Stakeholders in support systems for self-care for chronic illness: the gap between expectations and reality regarding their identity, roles and relationships
Pumar-Méndez MJ (1), Mujika A (1), Regaira E (2), Vassilev I (3), Portillo MC (3), Foss C (4), Todorova E (5), Roukova P (6), Ruud Knutsen IA (4), Serrano M (7), Lionis C (8), Wensing M 9, Rogers A (3).
(1) School of Nursing, University of Navarra, Navarra, Spain.
(2) Quality Department, Clínica Universidad de Navarra, Navarra, Spain.
(3) Faculty of Health Sciences, NIHR Wessex CLAHRC, University of Southampton, Hampshire, UK.
(4) Institute of Health and Society, University of Oslo, Oslo, Norway.
(5) Department of Economic Sociology, University of National and World Economy, Sofia, Bulgaria.
(6) Department of Economic and Social Geography, NIGGG, Bulgarian Academy of Sciences, Sofia, Bulgaria.
(7) Education, Health and Society Foundation, Murcia, Spain.
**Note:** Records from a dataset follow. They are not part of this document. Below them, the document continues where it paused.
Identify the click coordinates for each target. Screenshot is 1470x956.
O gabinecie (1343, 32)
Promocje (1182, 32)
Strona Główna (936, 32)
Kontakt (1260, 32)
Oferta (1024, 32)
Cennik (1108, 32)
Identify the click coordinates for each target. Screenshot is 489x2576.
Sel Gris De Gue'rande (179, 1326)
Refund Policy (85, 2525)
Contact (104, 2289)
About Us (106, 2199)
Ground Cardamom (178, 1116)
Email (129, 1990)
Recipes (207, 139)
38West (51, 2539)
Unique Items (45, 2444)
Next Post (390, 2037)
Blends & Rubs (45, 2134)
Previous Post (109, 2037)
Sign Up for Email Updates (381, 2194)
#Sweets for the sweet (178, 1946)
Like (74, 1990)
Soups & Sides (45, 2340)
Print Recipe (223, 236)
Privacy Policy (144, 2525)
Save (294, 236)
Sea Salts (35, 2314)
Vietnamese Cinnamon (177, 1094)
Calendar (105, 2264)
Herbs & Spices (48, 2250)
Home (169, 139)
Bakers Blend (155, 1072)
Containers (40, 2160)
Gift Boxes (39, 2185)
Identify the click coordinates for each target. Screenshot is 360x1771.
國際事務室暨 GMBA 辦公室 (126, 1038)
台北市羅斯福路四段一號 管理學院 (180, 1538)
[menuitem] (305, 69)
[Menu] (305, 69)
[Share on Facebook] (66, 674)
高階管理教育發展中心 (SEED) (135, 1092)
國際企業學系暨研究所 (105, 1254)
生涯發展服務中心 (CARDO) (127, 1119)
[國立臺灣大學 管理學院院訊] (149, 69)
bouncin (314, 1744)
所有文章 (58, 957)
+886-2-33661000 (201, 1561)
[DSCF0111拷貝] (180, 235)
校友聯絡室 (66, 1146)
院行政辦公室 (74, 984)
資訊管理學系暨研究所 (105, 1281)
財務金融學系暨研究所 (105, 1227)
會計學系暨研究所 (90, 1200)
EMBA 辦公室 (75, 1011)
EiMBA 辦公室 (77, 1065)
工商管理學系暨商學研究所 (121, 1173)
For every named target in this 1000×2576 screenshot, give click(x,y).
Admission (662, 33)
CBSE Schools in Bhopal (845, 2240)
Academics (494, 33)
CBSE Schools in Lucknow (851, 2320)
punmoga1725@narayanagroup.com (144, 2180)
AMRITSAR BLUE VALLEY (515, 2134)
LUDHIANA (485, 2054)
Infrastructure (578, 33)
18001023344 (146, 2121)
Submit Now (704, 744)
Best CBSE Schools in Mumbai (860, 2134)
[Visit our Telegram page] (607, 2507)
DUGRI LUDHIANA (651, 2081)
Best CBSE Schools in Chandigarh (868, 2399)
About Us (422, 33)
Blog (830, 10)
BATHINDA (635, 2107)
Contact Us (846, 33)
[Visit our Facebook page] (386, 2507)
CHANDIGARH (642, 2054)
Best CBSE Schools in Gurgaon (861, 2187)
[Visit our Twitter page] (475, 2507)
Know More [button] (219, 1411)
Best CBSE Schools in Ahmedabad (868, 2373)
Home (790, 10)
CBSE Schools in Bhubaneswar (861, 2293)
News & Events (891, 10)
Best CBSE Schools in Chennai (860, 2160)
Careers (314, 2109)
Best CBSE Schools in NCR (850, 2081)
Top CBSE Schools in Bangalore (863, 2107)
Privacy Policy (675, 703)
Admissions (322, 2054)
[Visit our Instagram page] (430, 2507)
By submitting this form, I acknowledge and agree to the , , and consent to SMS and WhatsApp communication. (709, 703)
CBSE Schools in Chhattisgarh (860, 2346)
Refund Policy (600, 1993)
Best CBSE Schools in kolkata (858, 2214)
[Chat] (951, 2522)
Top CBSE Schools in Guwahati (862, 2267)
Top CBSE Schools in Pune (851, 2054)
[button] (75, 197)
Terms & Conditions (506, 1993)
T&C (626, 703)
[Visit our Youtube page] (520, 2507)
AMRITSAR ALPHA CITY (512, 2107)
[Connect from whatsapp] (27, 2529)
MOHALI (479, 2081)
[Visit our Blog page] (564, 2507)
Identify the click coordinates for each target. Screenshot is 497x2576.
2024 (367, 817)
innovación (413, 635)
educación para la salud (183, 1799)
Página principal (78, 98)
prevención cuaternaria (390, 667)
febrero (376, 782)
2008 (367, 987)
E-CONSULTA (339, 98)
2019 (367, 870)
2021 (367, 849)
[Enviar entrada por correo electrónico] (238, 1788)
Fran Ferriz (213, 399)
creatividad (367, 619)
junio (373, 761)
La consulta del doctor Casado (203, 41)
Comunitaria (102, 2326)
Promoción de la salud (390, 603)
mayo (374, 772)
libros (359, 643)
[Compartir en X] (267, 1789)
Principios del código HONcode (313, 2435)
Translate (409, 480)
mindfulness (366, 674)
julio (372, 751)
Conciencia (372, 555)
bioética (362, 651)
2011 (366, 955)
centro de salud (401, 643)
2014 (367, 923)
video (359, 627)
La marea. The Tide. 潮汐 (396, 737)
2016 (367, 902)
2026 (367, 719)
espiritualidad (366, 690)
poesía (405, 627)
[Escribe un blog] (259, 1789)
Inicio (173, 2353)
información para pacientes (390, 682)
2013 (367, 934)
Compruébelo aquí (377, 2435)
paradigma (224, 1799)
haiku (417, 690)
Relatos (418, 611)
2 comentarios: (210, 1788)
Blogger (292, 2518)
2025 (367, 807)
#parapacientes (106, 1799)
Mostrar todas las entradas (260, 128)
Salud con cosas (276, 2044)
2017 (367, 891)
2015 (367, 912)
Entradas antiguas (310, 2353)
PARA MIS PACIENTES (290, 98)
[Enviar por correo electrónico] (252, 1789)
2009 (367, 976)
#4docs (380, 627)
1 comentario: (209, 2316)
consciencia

(8) Clinic of Social and Family Medicine, Department of Social Medicine, University of Crete, Heraklion, Greece.
(9) Radboud University Medical Centre, Radboud Institute for Health Sciences, Nijmegen, The Netherlands.
BACKGROUND AND OBJECTIVE:
The spread of self-care holds the promise of containing chronic illness burden. Falling within the framework of a FP7 collaborative research project, this paper reports the views of key informants from six countries regarding who the main stakeholders are at different levels in the support system for self-care for patients with chronic illness (SSSC) and how they accomplish their role and collaborate.
90 Interviews with purposefully selected key informants from Bulgaria, Greece, the Netherlands, Norway, Spain and United Kingdom were conducted. Interviews involved government and local authorities, politicians, academics, health professionals and private sector representatives. Interviewers followed an expert opinion-based guide. Analysis involved a cross-country examination with thematic analysis and framework method techniques.
Key informants described the ideal SSSC as inclusive, interdependent and patient-centred. The following main stakeholders in SSSC were identified: patients, governments, health-care professionals, associations, private companies and the media.
In the current SSSCs, collaboration among stakeholders within and across different levels was said to be lacking. Patients were seen as playing a passive subordinate role based on the following: their own attitudes; the paternalistic and medicalized attitudes of the health-care professionals; their misrepresentation by patient associations; and their exposure to the damaging influences of media and industries.
Making SSSC patient-centred constitutes the greatest challenge for European authorities. Strategies must be revised for promoting patient participation. They should undergo changes so as to promote industry and media social responsibility and patient association advocacy capacity.